Decenas de vecinos se concentraron este miércoles para exigir al Consistorio que paralice la licencia en trámite y revise el proyecto conforme a la legislación ambiental vigente
La Plaza del Ayuntamiento se convirtió este miércoles por la tarde en el epicentro de la protesta vecinal contra la proyectada planta de asfalto en Santa Marina de Piedramuelle. Varias decenas de vecinos, convocados por la asociación Ecos de Lluera, se concentraron para mostrar su rechazo a la instalación industrial y reclamar al Consistorio que revise la tramitación de la licencia conforme a la normativa ambiental actual.
La movilización coincidió con la celebración del Consejo Sectorial de Medio Ambiente y buscó visibilizar la oposición social a un proyecto que, según los convocantes, se pretende implantar en suelo rural sin las garantías legales necesarias. “No creemos que sea la zona adecuada para una industria de este tipo. Es suelo rural, no industrial”, explicaba horas antes a miOviedo la portavoz del colectivo, Gema López, quien recordó que el expediente de la licencia lleva años en trámite sin resolverse. Los vecinos denunciaron que la tramitación ambiental del proyecto se apoya en una normativa antigua, el RAMINP, y no en la legislación vigente desde 2023, lo que, a su juicio, pone en cuestión las garantías de protección del entorno. “No estamos en contra de la industria, pero sí de que se implante sin cumplir la ley y en un lugar que no corresponde”, insistieron los representantes del colectivo durante la concentración.
Entre los principales temores expresados durante la protesta figura el posible impacto ambiental sobre una de las zonas rurales mejor conservadas del concejo, con núcleos como Las Caldas, Priorio, Piñera, Caces, Sograndio o San Claudio, así como sobre espacios de alto valor natural y patrimonial, como la cueva prehistórica de La Lluera, el bosque atlántico y el manantial termal de Las Caldas.

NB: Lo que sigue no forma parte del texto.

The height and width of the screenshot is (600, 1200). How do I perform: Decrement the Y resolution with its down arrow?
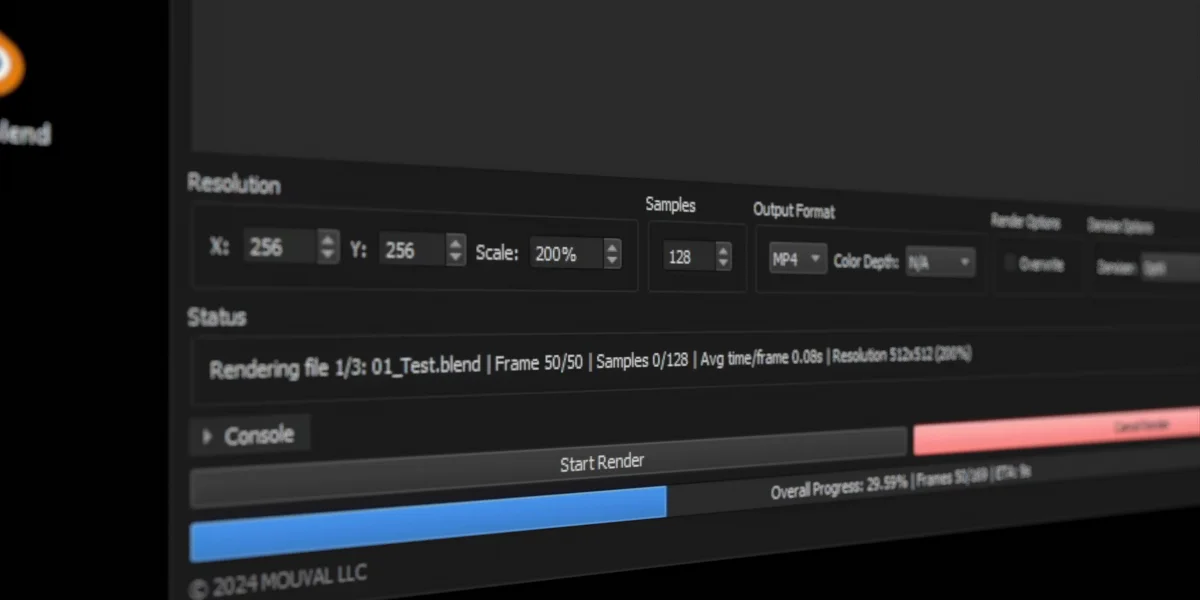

Los manifestantes advirtieron también del riesgo de filtraciones al subsuelo calizo y de la proximidad de la instalación a la ciudad, a apenas siete kilómetros del casco urbano.
La asociación Ecos de Lluera nació a raíz de la reactivación del expediente de la planta y está integrada por vecinos de distintas parroquias rurales del entorno. El colectivo ha presentado unas 700 alegaciones contra la licencia y reclama que, antes de autorizar cualquier nuevo uso industrial, se ejecute el plan de restauración ambiental de la antigua cantera, pendiente desde 2004.